Open Source

it looks like it will be soon 💎💎💎💎

⚡Leaked GitHub PRs reveal Google's upcoming Gemma 4 model with vision capabilities and three size variants.

Deep Dive

Google's next-generation open-weight AI model, Gemma 4, has been revealed through code leaks in major open-source repositories. Pull requests submitted to the llama.cpp and Hugging Face Transformers GitHub projects contain references to the new multimodal model family. The leaks confirm Gemma 4 will be available in three parameter sizes: 1B, 13B, and 27B, offering a range of efficiency and capability options for developers. While the core architecture remains similar to previous Gemma versions, the key advancement is the addition of vision capabilities, transforming it from a text-only model into a true multimodal system.

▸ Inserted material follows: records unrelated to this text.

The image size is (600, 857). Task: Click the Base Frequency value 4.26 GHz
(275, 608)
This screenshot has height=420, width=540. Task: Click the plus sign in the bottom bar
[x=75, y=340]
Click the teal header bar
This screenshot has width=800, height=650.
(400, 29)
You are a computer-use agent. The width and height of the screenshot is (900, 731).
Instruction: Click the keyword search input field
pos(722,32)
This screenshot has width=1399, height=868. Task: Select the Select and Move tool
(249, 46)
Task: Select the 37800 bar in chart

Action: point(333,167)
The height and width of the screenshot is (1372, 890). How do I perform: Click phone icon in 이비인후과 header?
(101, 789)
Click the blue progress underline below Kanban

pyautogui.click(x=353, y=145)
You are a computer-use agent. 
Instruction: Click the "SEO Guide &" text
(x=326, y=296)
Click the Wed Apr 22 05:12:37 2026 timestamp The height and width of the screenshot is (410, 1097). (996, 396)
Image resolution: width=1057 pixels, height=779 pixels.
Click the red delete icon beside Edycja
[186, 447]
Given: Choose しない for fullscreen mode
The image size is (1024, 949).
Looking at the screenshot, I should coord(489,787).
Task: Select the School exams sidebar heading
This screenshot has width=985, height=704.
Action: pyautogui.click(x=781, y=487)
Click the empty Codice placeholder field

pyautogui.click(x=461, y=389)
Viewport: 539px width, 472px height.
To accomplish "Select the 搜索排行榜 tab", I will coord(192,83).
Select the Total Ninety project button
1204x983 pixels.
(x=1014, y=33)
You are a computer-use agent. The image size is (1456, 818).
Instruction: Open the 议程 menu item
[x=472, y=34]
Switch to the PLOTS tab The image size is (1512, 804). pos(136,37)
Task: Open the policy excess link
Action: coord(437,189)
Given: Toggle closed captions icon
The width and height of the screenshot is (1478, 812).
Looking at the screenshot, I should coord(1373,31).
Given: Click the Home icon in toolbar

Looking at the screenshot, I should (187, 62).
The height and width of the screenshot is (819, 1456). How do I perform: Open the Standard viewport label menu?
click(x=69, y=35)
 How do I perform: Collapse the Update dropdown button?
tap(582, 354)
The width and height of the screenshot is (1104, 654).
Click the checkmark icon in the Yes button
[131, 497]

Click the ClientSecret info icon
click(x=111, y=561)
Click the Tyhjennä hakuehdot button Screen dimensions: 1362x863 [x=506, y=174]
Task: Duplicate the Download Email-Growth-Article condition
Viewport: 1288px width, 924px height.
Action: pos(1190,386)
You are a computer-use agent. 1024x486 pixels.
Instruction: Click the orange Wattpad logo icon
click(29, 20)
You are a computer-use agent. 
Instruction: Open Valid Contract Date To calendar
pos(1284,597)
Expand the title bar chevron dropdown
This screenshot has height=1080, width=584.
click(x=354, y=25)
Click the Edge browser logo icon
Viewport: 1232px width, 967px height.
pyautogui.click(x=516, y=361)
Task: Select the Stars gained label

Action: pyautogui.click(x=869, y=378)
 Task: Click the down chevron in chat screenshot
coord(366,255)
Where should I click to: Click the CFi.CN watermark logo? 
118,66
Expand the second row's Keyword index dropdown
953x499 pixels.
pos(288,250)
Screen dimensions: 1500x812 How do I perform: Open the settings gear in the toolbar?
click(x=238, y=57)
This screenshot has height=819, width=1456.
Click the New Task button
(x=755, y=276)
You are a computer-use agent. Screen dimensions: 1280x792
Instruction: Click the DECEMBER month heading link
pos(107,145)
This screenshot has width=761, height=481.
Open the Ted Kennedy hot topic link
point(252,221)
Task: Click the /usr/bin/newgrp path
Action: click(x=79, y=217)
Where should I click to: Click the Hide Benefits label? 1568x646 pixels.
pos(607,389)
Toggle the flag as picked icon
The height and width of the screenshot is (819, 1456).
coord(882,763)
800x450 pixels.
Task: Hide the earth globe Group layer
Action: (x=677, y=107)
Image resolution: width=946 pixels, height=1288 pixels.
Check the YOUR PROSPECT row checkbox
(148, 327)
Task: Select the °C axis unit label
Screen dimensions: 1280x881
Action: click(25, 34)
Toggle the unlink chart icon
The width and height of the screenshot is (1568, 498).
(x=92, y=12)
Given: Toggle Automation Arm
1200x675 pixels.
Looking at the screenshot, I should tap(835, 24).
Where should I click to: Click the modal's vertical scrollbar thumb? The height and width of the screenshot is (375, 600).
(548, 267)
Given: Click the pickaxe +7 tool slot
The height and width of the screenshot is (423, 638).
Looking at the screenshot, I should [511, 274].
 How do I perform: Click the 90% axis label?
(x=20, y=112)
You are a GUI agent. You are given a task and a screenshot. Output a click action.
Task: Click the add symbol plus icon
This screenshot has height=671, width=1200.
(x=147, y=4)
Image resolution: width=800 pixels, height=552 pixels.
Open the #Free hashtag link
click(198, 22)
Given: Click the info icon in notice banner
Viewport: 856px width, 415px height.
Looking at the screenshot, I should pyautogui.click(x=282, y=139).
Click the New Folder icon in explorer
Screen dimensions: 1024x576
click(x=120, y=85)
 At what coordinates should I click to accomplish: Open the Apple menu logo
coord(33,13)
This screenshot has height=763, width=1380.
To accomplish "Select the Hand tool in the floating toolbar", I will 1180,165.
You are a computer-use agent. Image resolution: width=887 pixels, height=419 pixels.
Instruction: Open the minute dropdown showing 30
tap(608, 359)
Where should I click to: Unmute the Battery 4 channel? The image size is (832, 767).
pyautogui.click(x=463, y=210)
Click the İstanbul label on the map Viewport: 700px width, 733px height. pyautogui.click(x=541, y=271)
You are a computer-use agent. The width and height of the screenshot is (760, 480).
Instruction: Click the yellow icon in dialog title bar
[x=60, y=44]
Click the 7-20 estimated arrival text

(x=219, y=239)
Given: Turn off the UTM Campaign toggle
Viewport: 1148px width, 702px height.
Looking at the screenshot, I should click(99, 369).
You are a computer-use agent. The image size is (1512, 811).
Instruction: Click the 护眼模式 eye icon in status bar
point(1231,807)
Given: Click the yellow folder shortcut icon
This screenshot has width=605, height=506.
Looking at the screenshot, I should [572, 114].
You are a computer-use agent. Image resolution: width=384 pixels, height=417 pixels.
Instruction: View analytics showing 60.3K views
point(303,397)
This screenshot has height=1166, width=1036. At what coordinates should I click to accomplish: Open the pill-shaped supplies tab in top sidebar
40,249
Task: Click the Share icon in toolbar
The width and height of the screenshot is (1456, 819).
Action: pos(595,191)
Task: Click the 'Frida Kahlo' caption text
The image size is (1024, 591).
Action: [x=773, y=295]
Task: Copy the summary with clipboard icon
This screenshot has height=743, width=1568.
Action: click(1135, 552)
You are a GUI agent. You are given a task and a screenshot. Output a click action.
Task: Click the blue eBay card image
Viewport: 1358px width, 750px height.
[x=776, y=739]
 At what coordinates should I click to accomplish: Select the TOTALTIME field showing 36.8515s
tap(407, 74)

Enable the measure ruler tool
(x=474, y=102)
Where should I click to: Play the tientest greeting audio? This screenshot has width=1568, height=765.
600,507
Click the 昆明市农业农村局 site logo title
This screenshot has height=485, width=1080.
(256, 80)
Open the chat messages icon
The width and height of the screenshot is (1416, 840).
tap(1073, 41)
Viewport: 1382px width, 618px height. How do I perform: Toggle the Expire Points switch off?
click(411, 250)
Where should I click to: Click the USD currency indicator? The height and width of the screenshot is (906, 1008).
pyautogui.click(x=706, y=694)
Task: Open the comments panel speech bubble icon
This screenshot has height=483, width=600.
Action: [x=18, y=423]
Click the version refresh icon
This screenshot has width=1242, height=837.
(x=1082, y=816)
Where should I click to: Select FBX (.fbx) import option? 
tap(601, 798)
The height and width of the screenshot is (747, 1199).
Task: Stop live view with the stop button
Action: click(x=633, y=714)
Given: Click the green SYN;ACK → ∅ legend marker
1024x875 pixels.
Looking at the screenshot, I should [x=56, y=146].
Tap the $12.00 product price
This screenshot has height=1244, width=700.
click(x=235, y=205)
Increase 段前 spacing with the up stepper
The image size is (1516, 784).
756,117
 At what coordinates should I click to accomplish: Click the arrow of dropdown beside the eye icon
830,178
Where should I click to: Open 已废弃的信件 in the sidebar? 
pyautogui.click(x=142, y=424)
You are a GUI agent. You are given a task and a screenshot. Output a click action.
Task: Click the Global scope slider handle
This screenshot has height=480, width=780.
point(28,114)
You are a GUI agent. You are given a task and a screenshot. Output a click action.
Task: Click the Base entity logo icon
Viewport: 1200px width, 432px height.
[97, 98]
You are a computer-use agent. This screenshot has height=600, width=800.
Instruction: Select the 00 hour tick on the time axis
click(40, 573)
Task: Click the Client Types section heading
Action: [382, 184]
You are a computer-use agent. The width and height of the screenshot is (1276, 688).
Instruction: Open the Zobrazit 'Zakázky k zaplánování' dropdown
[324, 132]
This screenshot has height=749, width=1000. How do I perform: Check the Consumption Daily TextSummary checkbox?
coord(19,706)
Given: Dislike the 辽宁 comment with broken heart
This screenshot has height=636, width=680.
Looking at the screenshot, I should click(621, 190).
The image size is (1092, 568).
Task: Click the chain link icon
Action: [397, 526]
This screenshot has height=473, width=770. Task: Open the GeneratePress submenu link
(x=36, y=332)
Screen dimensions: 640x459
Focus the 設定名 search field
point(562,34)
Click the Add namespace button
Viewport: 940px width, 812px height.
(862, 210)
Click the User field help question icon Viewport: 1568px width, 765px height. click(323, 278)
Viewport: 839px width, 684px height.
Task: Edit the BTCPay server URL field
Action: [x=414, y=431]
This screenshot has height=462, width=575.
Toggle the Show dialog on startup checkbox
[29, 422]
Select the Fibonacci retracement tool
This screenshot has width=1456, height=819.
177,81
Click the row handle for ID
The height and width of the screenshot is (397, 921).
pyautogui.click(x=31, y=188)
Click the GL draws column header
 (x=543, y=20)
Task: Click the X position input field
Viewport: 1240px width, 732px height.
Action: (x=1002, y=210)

The technical details from the PRs highlight two major innovations. First, Gemma 4 includes a new vision processor designed to output images within a fixed token budget, a crucial technique for managing computational costs in image generation. Second, it implements spatial 2D Rotary Position Embedding (RoPE), a method to encode visual information across both height and width axes, which is essential for understanding spatial relationships in images. The initial implementation appears focused on 'dense' model architectures, suggesting a separate version for Mixture-of-Experts (MoE) models may follow. This leak indicates an imminent release, positioning Gemma 4 to compete directly with other open multimodal models like Llava and Qwen-VL.

Key Points
  • Leaked via GitHub PRs in llama.cpp and Hugging Face Transformers repositories
  • Comes in three sizes: 1B, 13B, and 27B parameters for varied use cases
  • Features new vision processor with 2D spatial RoPE for image understanding

Why It Matters

Brings powerful, open-source multimodal AI to developers, enabling image-based applications without relying on closed APIs.